Comedic coyote demonstrated entertaining stylized pratfalls in the hoodoos and found the lyrical moments while building a giant eagle with flapping wings that morphed into a blossoming lotus flower.
The Circle of Courage shields danced like flames, became family portraits and rebuilt a beautiful forest from the bear’s “tears of humanity”.
Cloth billowed, lifted and angled as the Northern Lights came alive for a Barred Owl who insisted on her own skill power to get her home. Spirit Guide poses wafted through the space as we watched in wonder.
I was speechless, almost giddy from what I witnessed. Did I mention that we did two full summations of learning in one day?
I handed a young student my drumstick and told the audience that it was symbolic. I explained that by giving him the stick, he had the control and I must follow his rhythm. What the Capitol Hill students gave me was a rhythm for my heart that I will carry within me forever. It was a rhythm of trust and pure belief in the work we had created together.
In the hallways teachers had painstakingly illustrated our journey with comments and images honouring the process and affirming my collaborative work with each carefully designed collage. Their understanding of my methods was clear and celebrated.
Many thanks to Ms. Dalton (Principal) and Ms. Demuth (Assistant Principal) for supporting the vision and making my visit welcoming!
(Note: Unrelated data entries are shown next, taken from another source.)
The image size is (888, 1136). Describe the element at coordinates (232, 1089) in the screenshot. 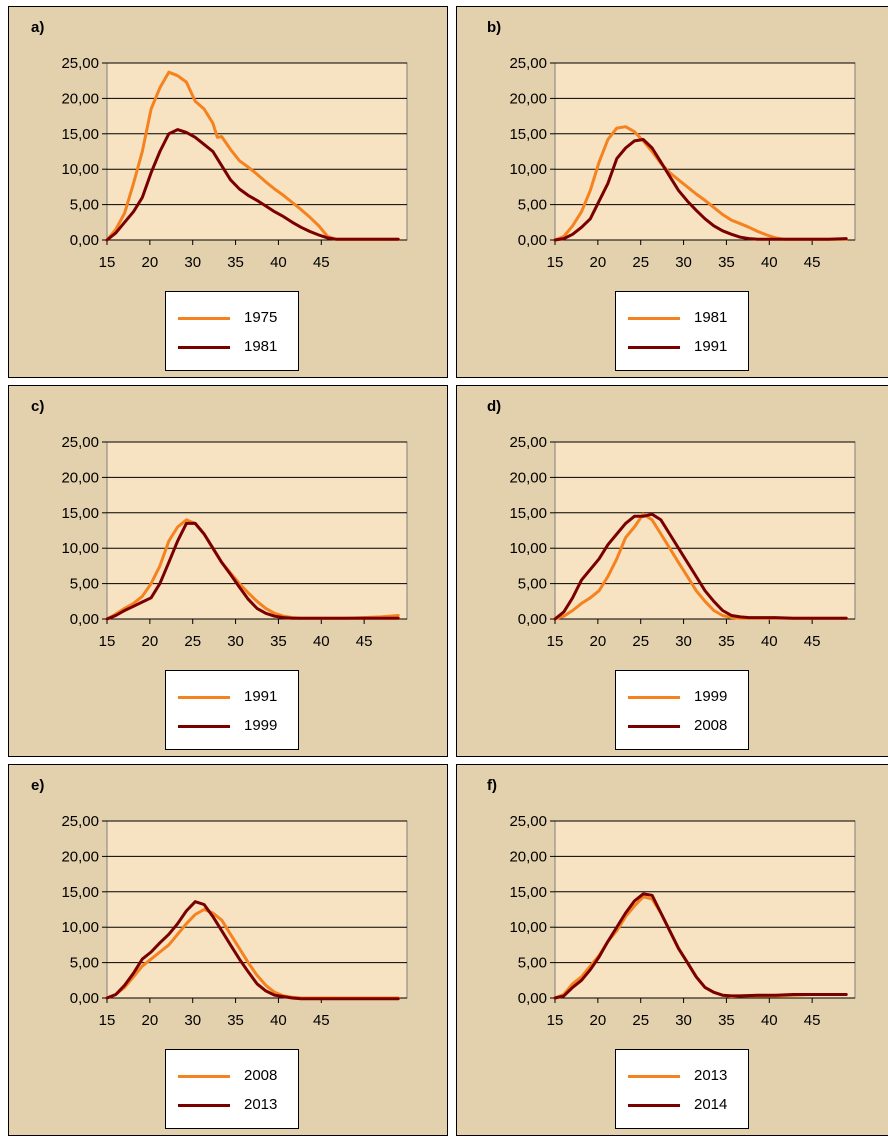

I see `legend: 2008 2013` at that location.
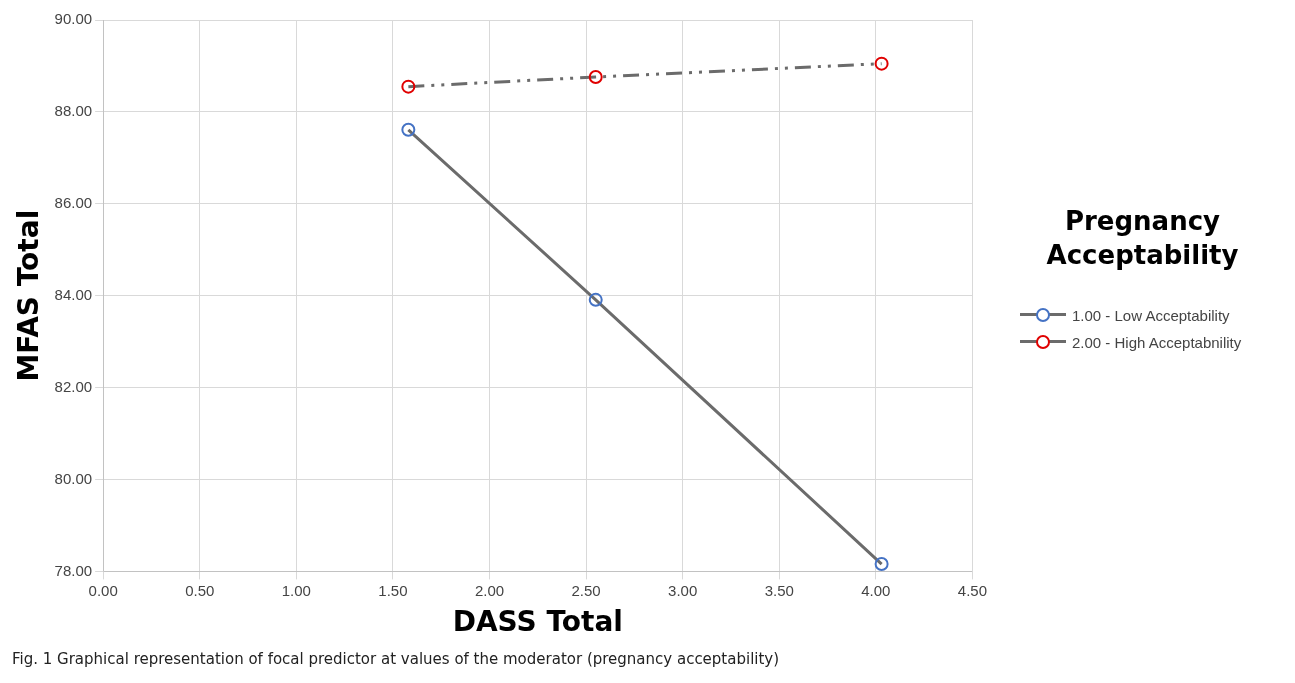  Describe the element at coordinates (876, 590) in the screenshot. I see `x-tick-label: 4.00` at that location.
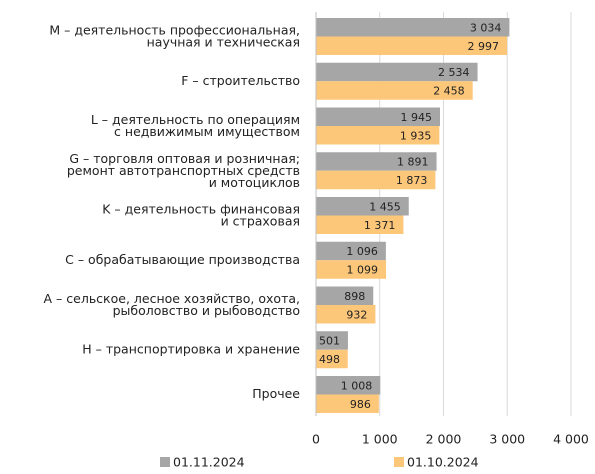 The height and width of the screenshot is (474, 595). I want to click on value-label: 3 034, so click(486, 28).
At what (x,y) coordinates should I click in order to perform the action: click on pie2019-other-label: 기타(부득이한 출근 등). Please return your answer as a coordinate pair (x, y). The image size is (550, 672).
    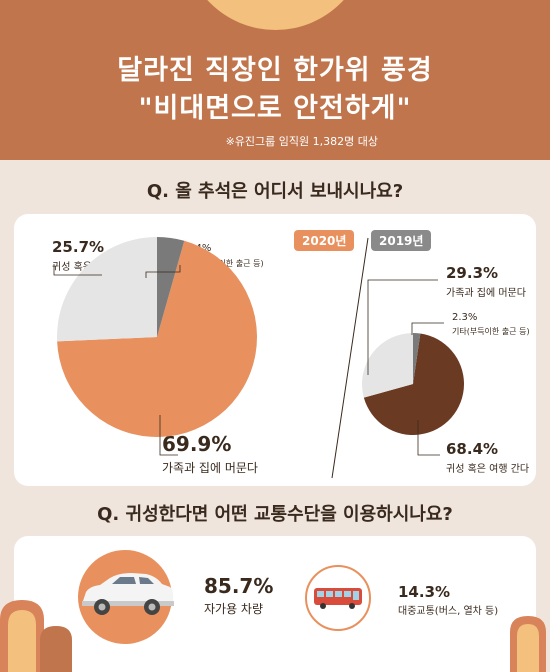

The stalwart Grade ½ team of Claire Charland-Ford, Cathy Defoe, Tasha Adharsingh, Jen Purves and Bonnie Kooner were very present in each discovery offering help, guidance and inspiring me with their commitment to our work.
I was so overwhelmed with joy after leaving that I realized I had forgotten some equipment and had to drive back. Luckily, Ms. Demuth was still there. We both laughed and she said, “You know when you leave something behind it means that you want to return.”
My heart skipped a beat. I would return in a minute.
Love to all of the students and parents who ventured out this evening to watch Language arts and Social Studies knit together in stories of independence, courage and belonging.
How blessed the world is to have your kids in it!
You have made me so grateful for this residency and fulfilled both as an artist and a seeker of hope.